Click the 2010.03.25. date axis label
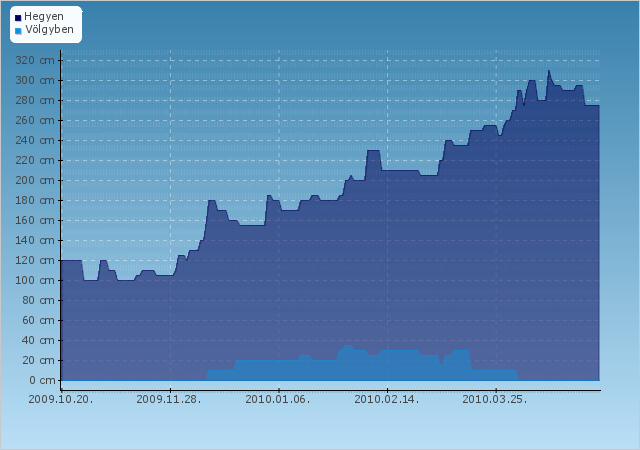[495, 399]
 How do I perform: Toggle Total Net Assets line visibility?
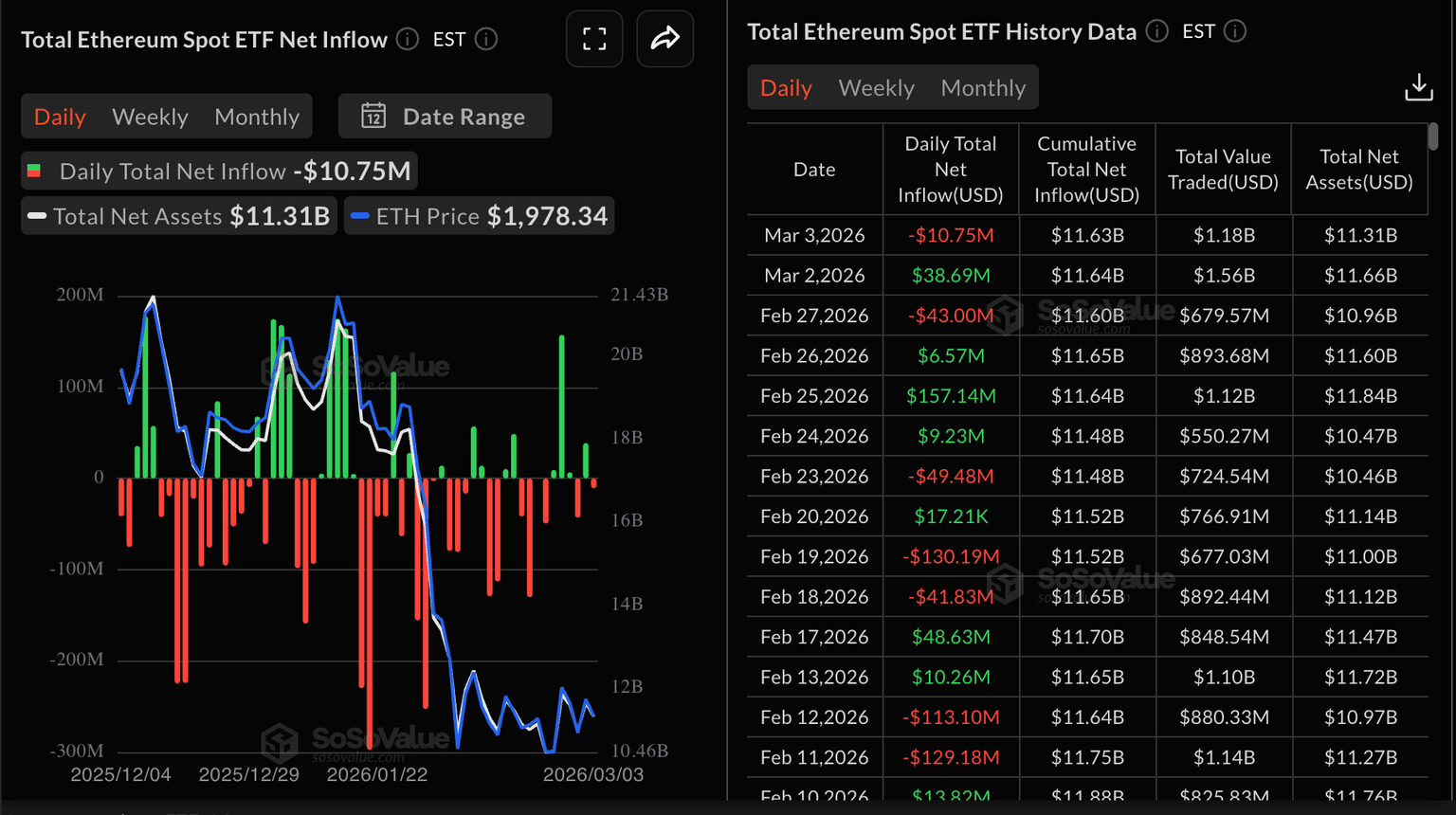tap(178, 216)
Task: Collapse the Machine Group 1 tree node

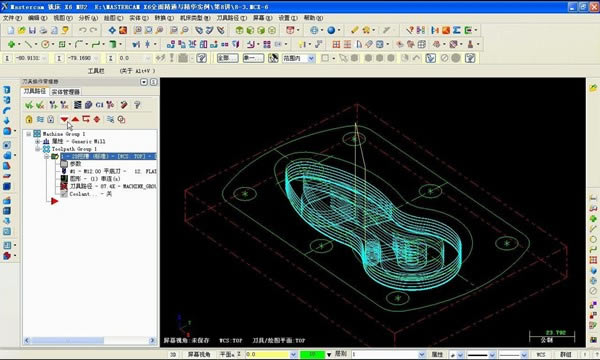Action: 29,134
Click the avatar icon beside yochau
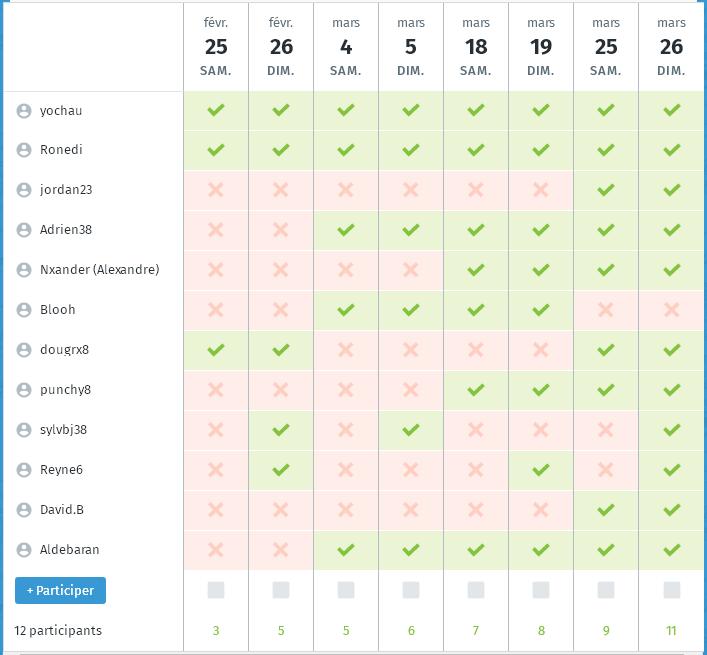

◇ ◇ ◇ ◇

### Exercise
Print the preceding material over again exactly. Please leave the pictures out.

### Final answer
Click the 2010.03.25. date axis label
[495, 399]
 How do I perform: Toggle Total Net Assets line visibility?
tap(178, 216)
Task: Collapse the Machine Group 1 tree node

Action: 29,134
Click the avatar icon beside yochau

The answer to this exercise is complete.